To register the windows agent as a service and start it, use the following commands:
.\eva-cs-agent.exe register
Start-Service EvaCSAgent
or using a custom name:
SC.exe create EVA.cs.Agent binPath=path\to\eva-cs-agent.exe
To unregister the service, use the following command:
Stop-Service EvaCSAgent
.\eva-cs-agent.exe unregister
The last command stops the service by itself however it is recommended to stop it manually before to ensure the instance is stopped.
Note
The provided Windows agent binaries use standard Windows cryptographic modules only. To enable FIPS-140 compliance, enable it system-wide, by setting “Use FIPS compliant algorithms for encryption, hashing, and signing” in the system security policy.
Using HTTP API
Metrics can be sent by custom agents using the service HTTP API:
HTTP header X-System-Name must contain the host name
HTTP header X-Auth-Key must contain the host API key
Requests must be submitted with POST to URL
http://HOST:7555/report
with the following payload:
[
{
"i": "some/metric",
"status": 1,
"value": 123
},
{
"i": "some/metric",
"status": 1,
"value": 777
}
]
All fields are mandatory, for status and value, short forms “s” and “v” can be used. Values may contain any data, status should be set to “1” if the measured resource is working properly or to “-1” or other negative (the status register is 16-bit signed integer) values for errors.
X509 authentication
Remote systems agents can be authenticated using X509 client certificates. To enable X509 authentication, follow these steps:
Front-end configuration
During X509-authentication the service uses X-Authenticated-System HTTP header to accept the system name. The header is set by the front-end server. As the header is fully trusted and no further check are performed, make sure the service instance API port is not exposed, except to the front-end server.

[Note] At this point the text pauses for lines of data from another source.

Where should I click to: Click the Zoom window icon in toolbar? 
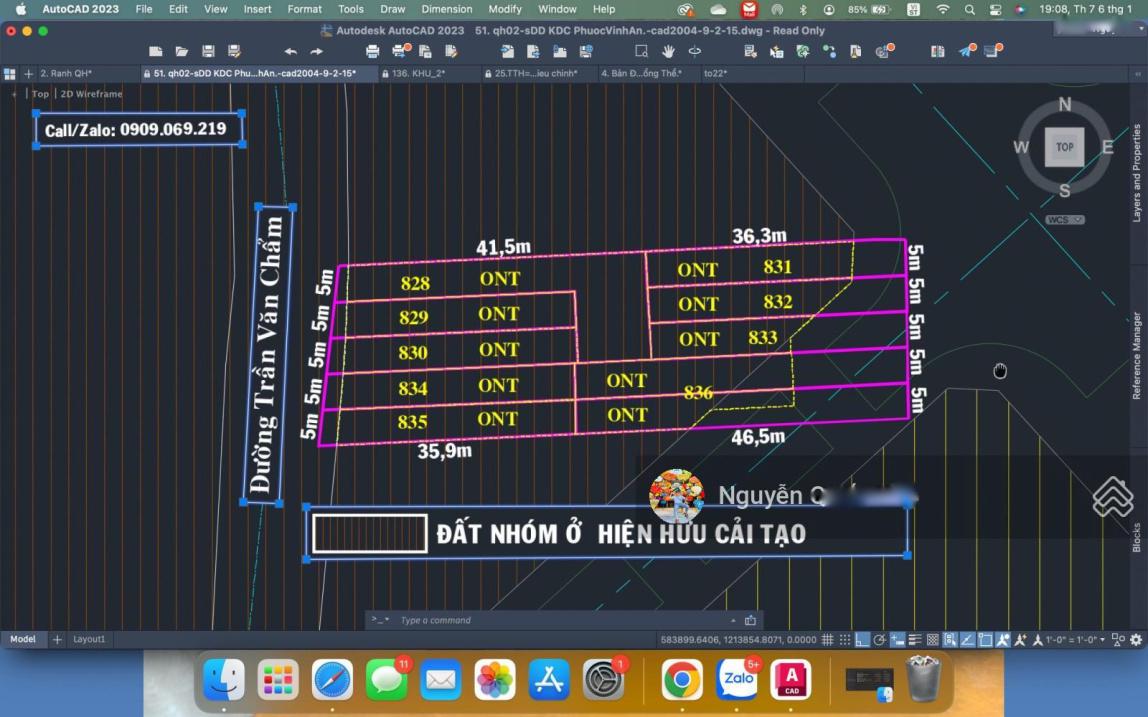tap(641, 51)
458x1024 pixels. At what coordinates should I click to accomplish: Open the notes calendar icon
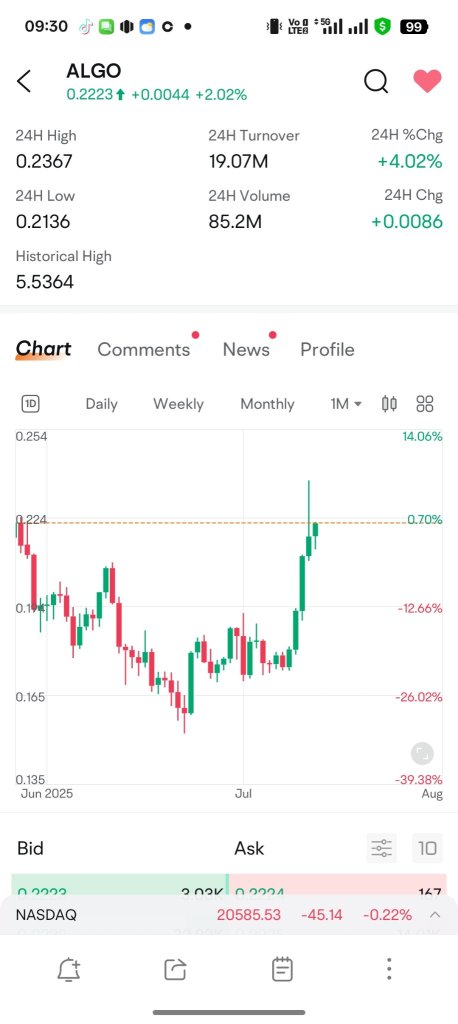tap(282, 969)
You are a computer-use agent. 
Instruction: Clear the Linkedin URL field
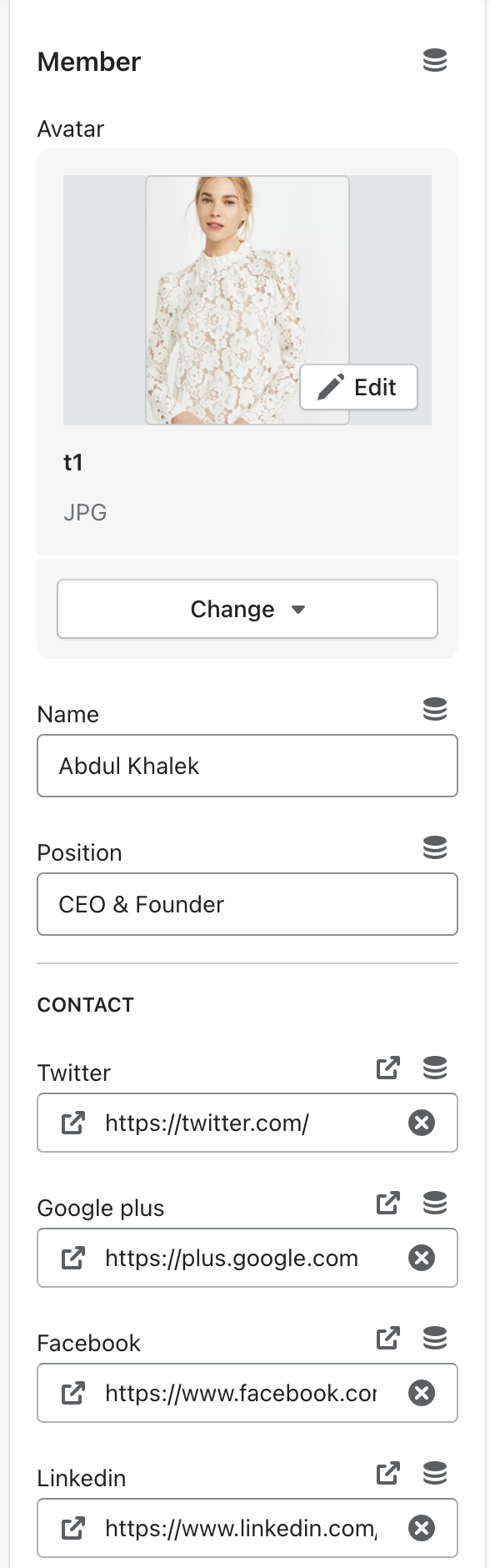[422, 1529]
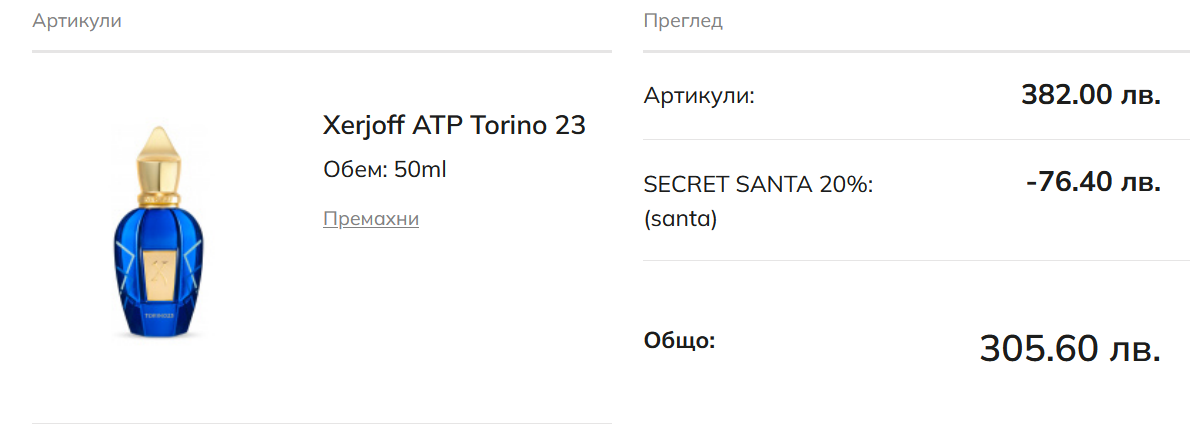Click the Артикули: label in the summary

point(699,96)
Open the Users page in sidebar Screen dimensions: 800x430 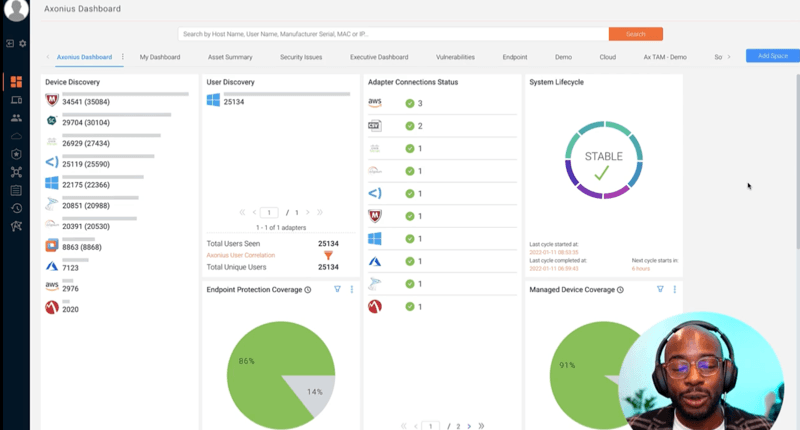click(16, 118)
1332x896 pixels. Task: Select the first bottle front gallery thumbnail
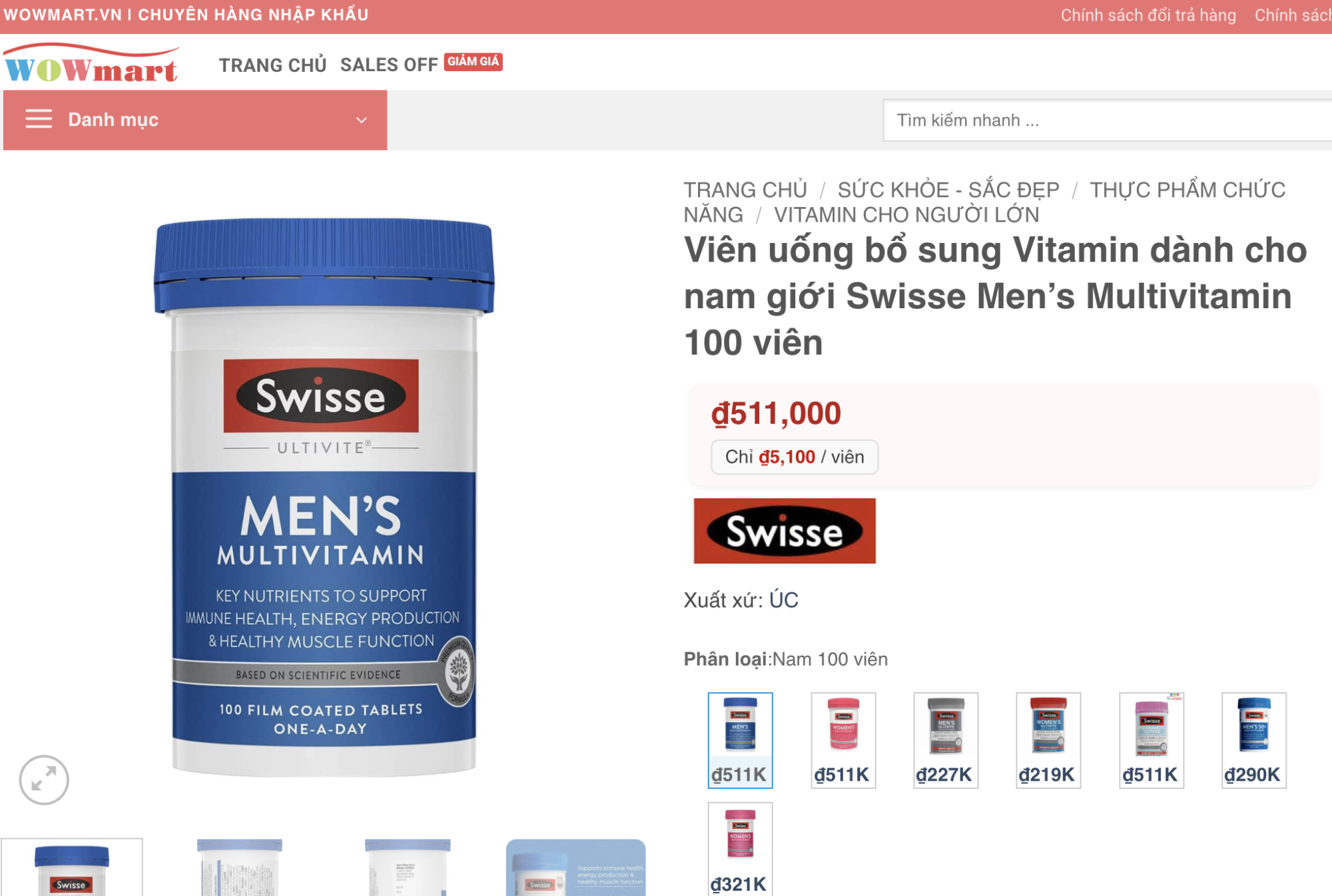pyautogui.click(x=72, y=867)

NGINX configuration example:
server {
listen 443 ssl;
server_name somehost;
ssl_certificate /etc/ssl/private/server.crt;
ssl_certificate_key /etc/ssl/private/server.key;
# Specify CA which signs client certificates
ssl_client_certificate /etc/ssl/private/myca.crt;
# Request client certificates
ssl_verify_client on;
ssl_session_timeout 1m;
location /report {
proxy_pass http://eva-node-host-or-ip:7555;
# for logging purposes
proxy_set_header X-Real-IP $remote_addr;
# pass client certificate DN to the service
proxy_set_header X-Authenticated-System $ssl_client_s_dn;
}
}
Service configuration
Set real_ip_header and trusted_system_header in the service configuration, section api:
api:
# ..............
real_ip_header: X-Real-IP
trusted_system_header: X-Authenticated-System
Linux agent configuration
Instead of specifying name and key fields in clint/auth, specify cert_file and key_file:
client:
# ..............
auth:
cert_file: /path/to/client.crt
key_file: /path/to/client.key
The certificate file contains either the client certificate or the full certificate chain (PEM foramt).
The key file contains the client private key (PKCS#8 only, PEM).
Windows agent configuration
Specify store and cert fields in client/auth:
client:
# ..............
auth:
store: Trust
cert: systemname
Where store is the certificate store name (valid values are My for Personal store, Trust for Enterprise Trust store) and cert is the certificate subject name (CN).
In case if the certificate subject contains additional fields, it is required to specify
# ....
cert: "FULL SUBJECT"
The certificate resolver can also find the required certificated by its sha1 (Thumbprint):
# ....
cert: id=aaf4c61ddcc5e8a2dabede0f3b482cd9aea9434d
The certificate together with the private key must be installed in the system store (“Computer certificates”).
Note
Starting from the build #10, FIPS-140 windows agents use AWS Libcrypto for certain cryptographic operations. The library is FIPS-140-3 compliant.